An alternative mode of translation permits production of a variant NBS1 protein from the common Nijmegen breakage syndrome allele

Abstract

Nijmegen breakage syndrome (NBS) is a rare chromosomal-instability syndrome associated with cancer predisposition, radiosensitivity and radioresistant DNA synthesis–S phase checkpoint deficiency, which results in the failure to suppress DNA replication origins following DNA damage. Approximately 90% of NBS patients are homozygous for the 657del5 allele^1,2, a truncating mutation of NBS1 that causes premature termination at codon 219. Because null mutations in MRE11 and RAD50, which encode binding partners of NBS1, are lethal in vertebrates^3,4,5, and mouse Nbs1-null mutants are inviable⁶, we tested the hypothesis that the NBS1 657del5 mutation was a hypomorphic defect.
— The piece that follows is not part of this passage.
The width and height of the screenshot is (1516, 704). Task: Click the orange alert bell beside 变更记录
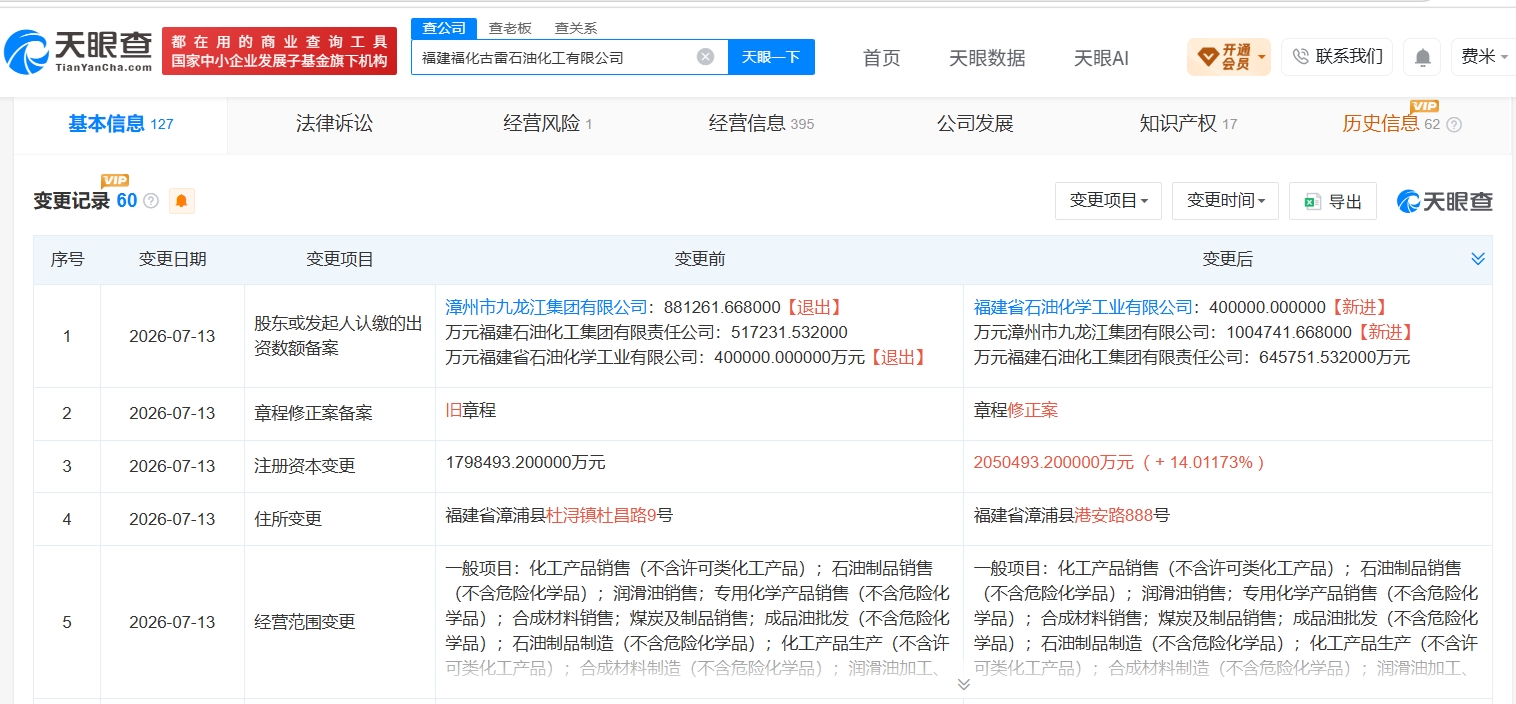[181, 201]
We showed that NBS cells contain the predicted 26-kD amino-terminal protein fragment, NBS1^p26, and a 70-kD NBS1 protein (NBS1^p70) lacking the native N terminus. The NBS^p26 protein is not physically associated with the MRE11 complex, whereas the p70 species is physically associated with it. NBS1^p70 is produced by internal translation initiation within the NBS1 mRNA using an open reading frame generated by the 657del5 frameshift. We propose that the common NBS1 allele encodes a partially functional protein that diminishes the severity of the NBS phenotype.